Quix too emphasizes o-bands unique to the spinal fluid, no emphasis on greater numbers.
I have read through Quix's posts on O-bands and found them so helpful. I look forward to the additional reading as well. My IgG Synthesis rate was high, too. I think it was 30. (Eek!!)
I do really appreciate the additional resource reference, ess. I will report back after Tuesday to let you know if there is anything clear from all of this. Once I hear the MRI results, I think things will fall into place.
Well, the MRIs showed new lesions in my c-spine and for the first time, lesions in my brain - all are active. Unfortunately the labs for ANA, B12, Sed Rate were never run, so I did another blood draw yesterday. Once those come back (all were normal 1 year ago, so I'm not expecting anything to show), then I will have the official diagnosis of RRMS.
In the meantime, I'm considering an IV corticosteroid infusion to see if I can get my right arm and hand more functional and hopefully alleviate the horrible itching/burning/numbness in my right jaw and neck.
Not my favorite day...but it sure could be a lot worse! At least I know what I'm dealing with now.
I bet it's not your favourite day..........HUGS!
I really don't think the out come of your blood tests are going to alter the expectation of your diagnosis being RRMS, if you have active brain and spinal cord lesions the options become really narrow and MS would be the most common demyelinating condition for a women in your age group.
Keep in mind that IV corticosteroid treatment is to try to shorten the time in relapse, so it won't necessarily bring back function, you still might need something for the paresthesia if it doesn't completely remit, one step at a time....
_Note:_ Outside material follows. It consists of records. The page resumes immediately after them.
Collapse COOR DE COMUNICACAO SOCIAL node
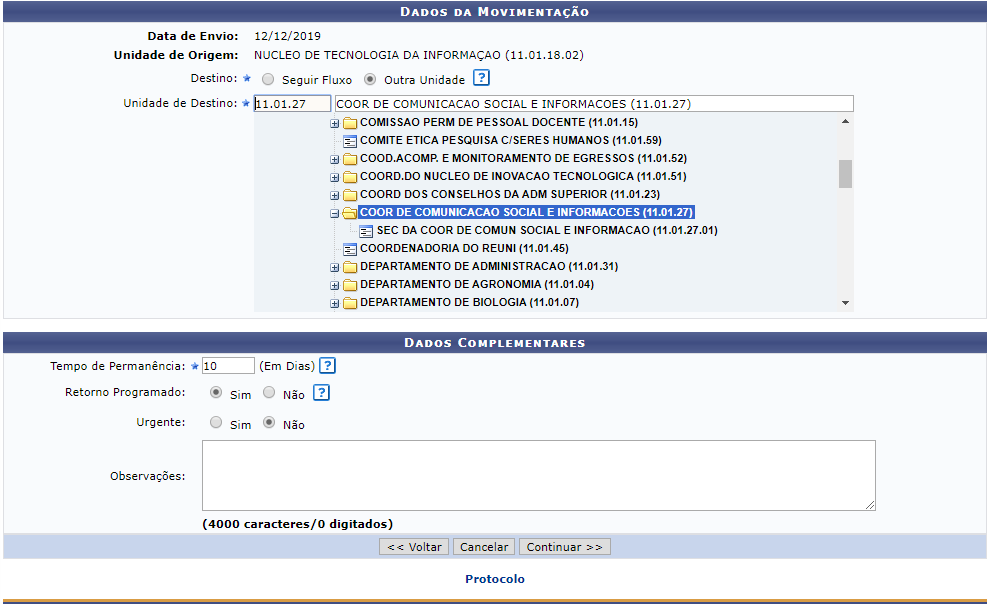 (335, 213)

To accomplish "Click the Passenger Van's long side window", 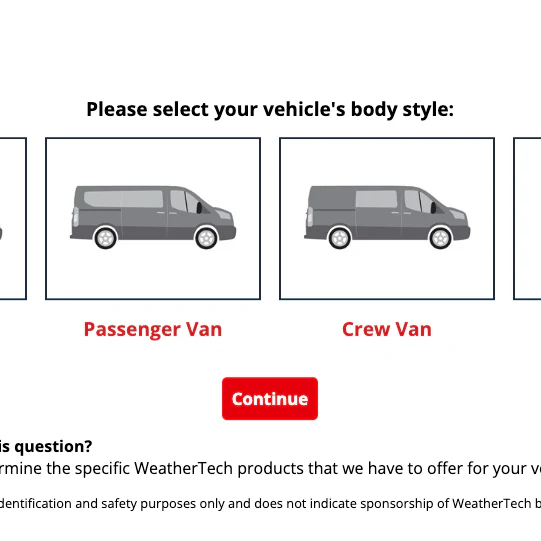I will [124, 199].
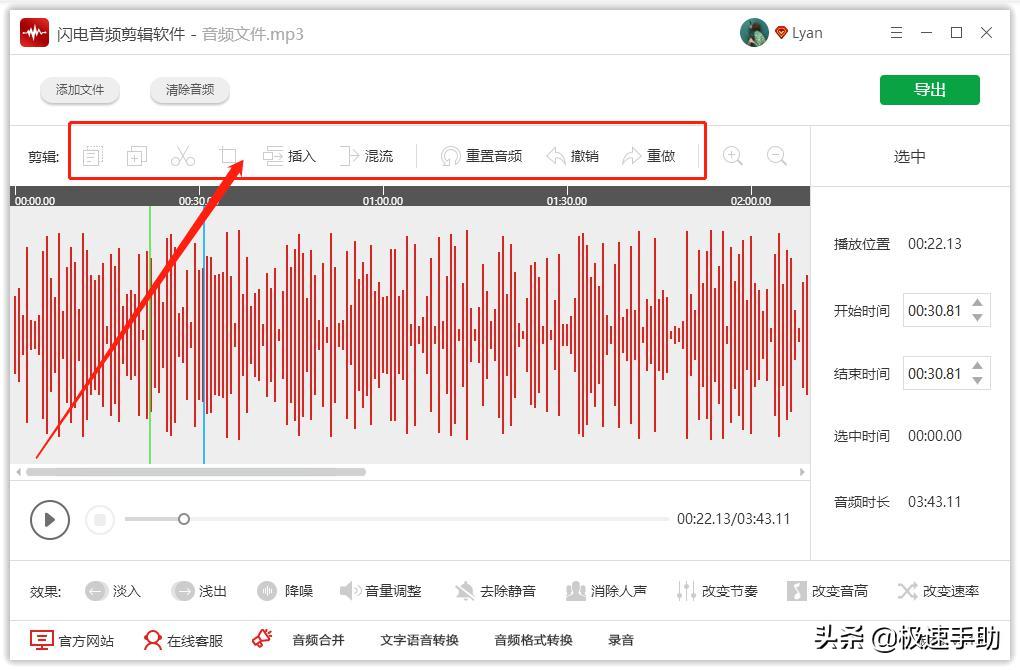Zoom into the waveform with the magnifier
The height and width of the screenshot is (670, 1020).
pos(733,155)
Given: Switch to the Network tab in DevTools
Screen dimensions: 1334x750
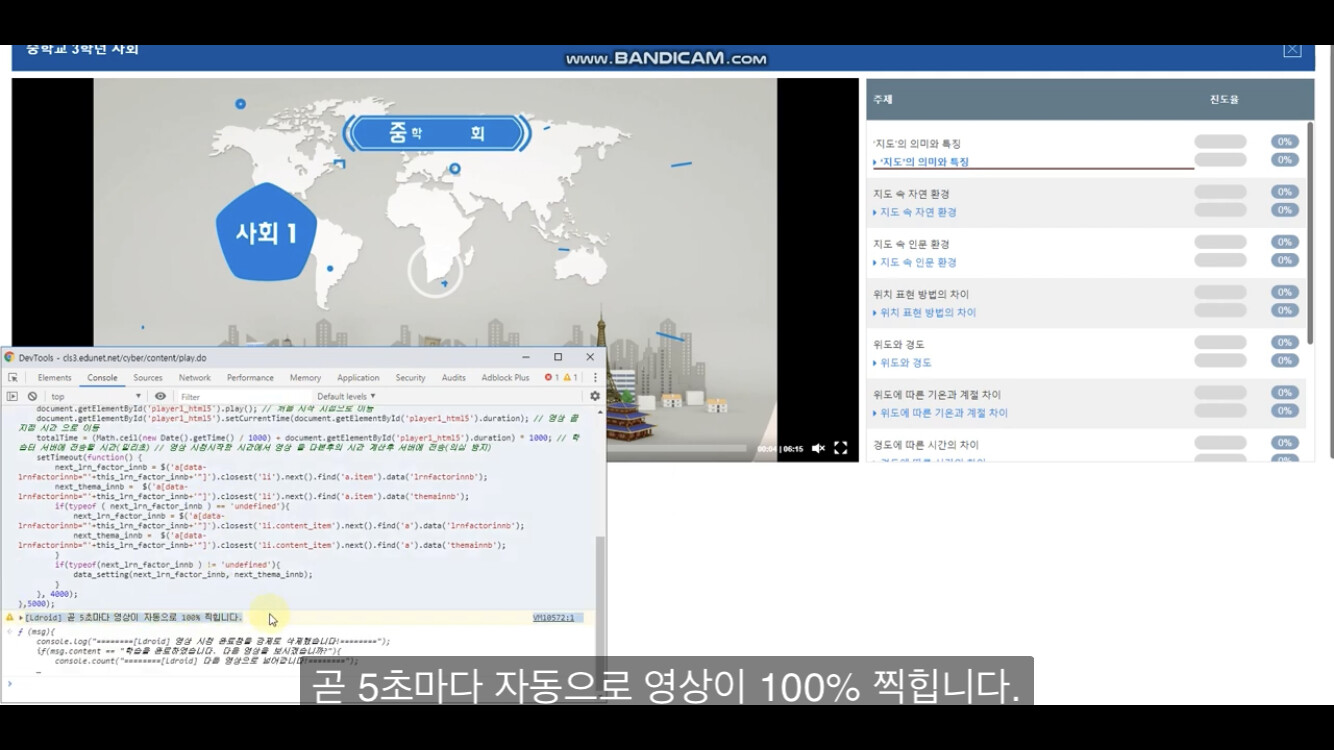Looking at the screenshot, I should point(194,377).
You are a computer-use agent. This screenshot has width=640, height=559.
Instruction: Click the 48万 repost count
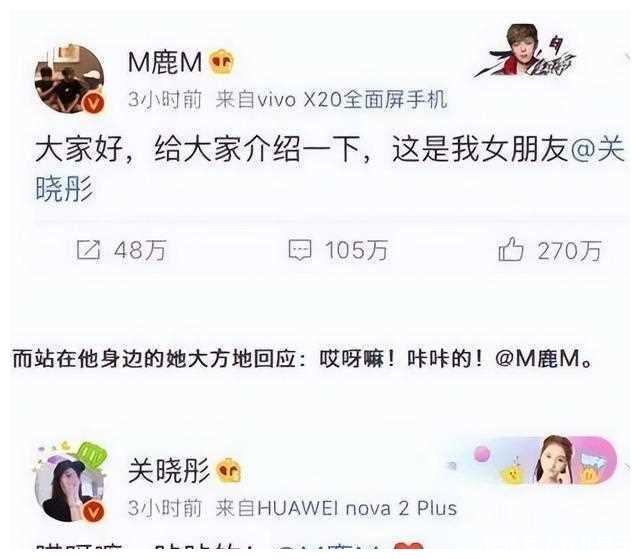[140, 250]
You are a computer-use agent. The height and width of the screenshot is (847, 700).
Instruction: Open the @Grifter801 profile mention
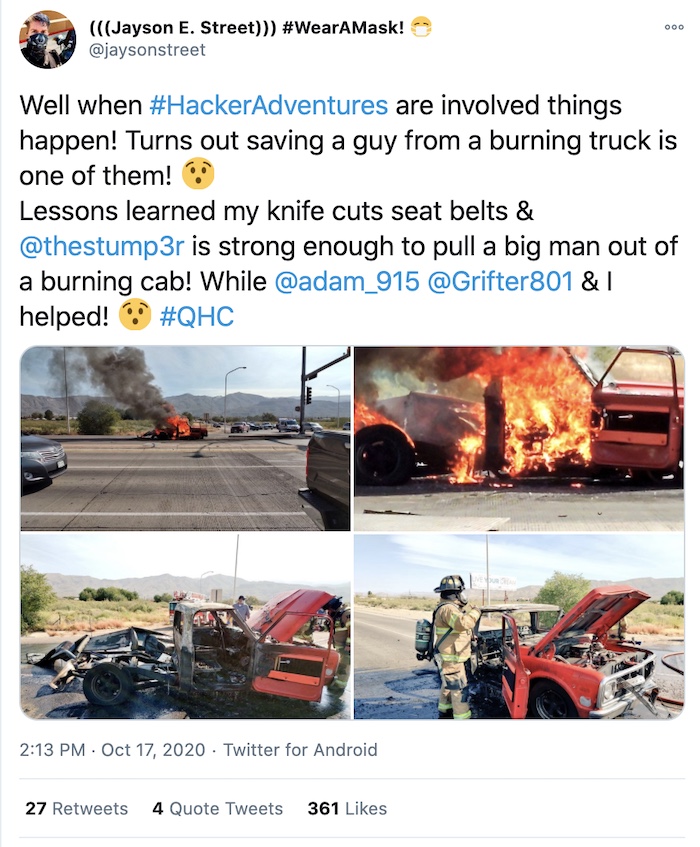click(500, 281)
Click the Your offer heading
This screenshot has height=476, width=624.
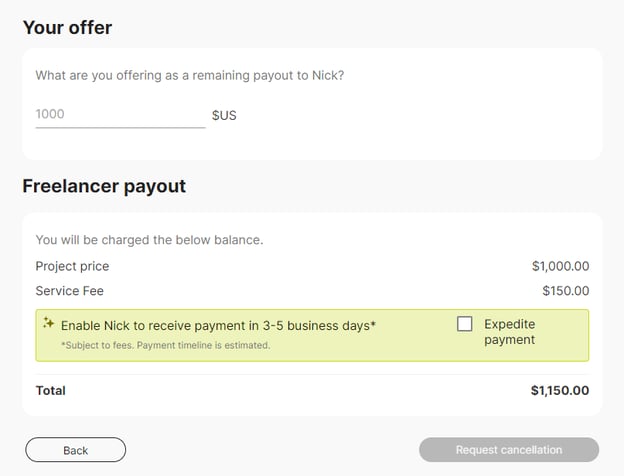pyautogui.click(x=67, y=28)
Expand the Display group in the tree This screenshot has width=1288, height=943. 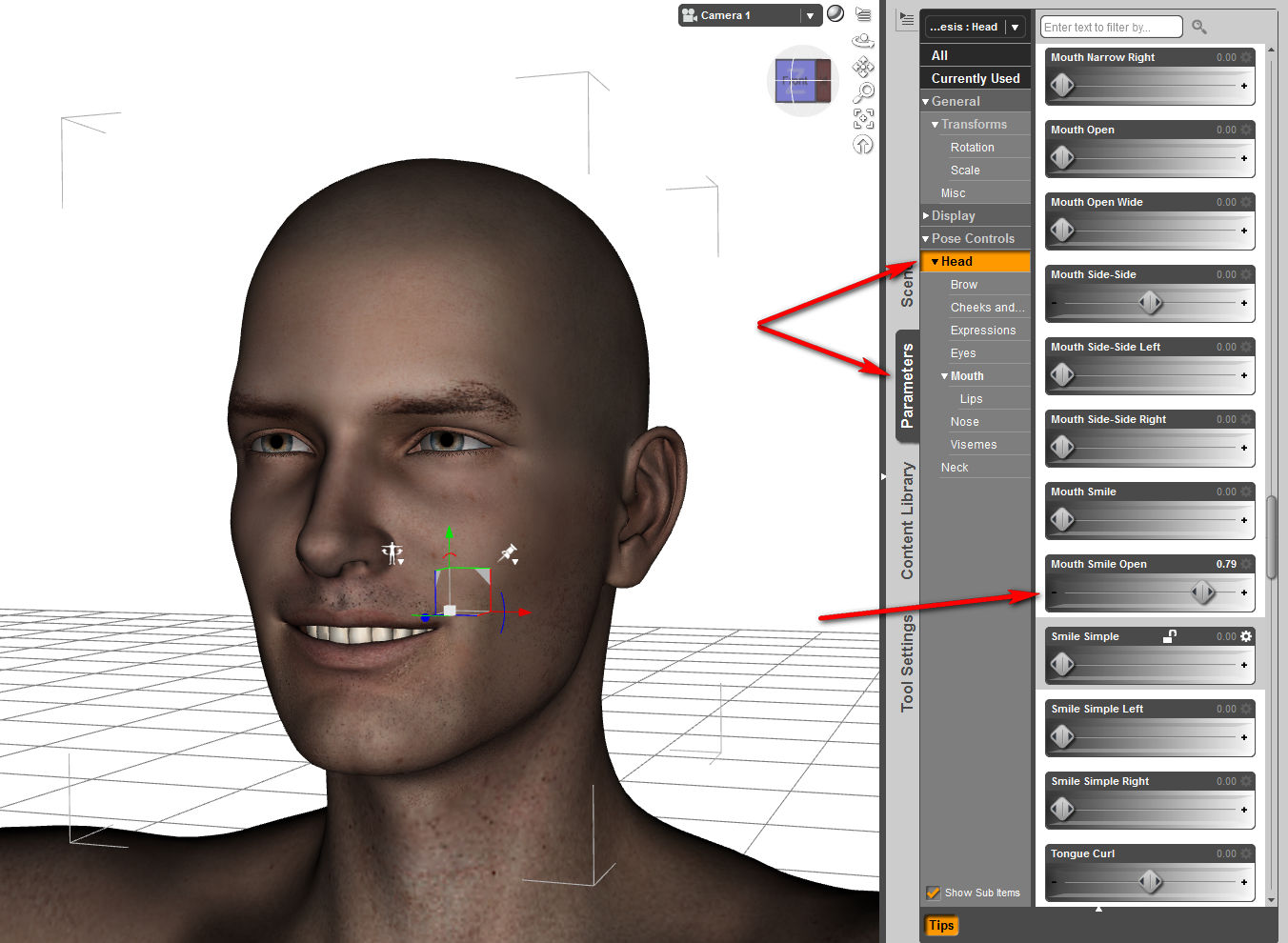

If you need support we are here!
Oh Cheryl, I'm so sorry! We all pray and wish for answers, but was hoping the outcome was different for you! I hope with time and the right treatment, you can get the use of your right arm/hand back to normal and that the sensory symptoms are alleviated.
Thinking of you!
Well, darn, I have to agree, lesions in both brain and spine, a lot of o-bands kind of screams MS to me. I'm glad your journey is finally coming to a conclusion but am sorry if it means you're joining the club.
Depending on how much your symptoms are impacting your day to day would be a good way to determine whether or not you want to try the steroids, as JJ said they don't halt the damage but can shorten the duration of the relapse.
Thanks for the comments. I will be surprised if any other Dx comes out of this, too, but then again, I would have bet my life savings that my LP was all clear and my brain MRI was, too. I guess I now have to give up trying to predict the future and live life a little closer to the moment. That's not all bad :)
As for the steroids, my concern is that the issues with my arm/hand are now going on for over a month (ugh) and have been getting worse instead of better. I have an appointment with a MS Doc on Nov 2. If I can keep up with work and life for another 2.5 weeks, I may just tough it out...scary sounding meds!!
I'm sure I will have 1,000,001 questions coming up. It is really nice to have the support of people who have been there.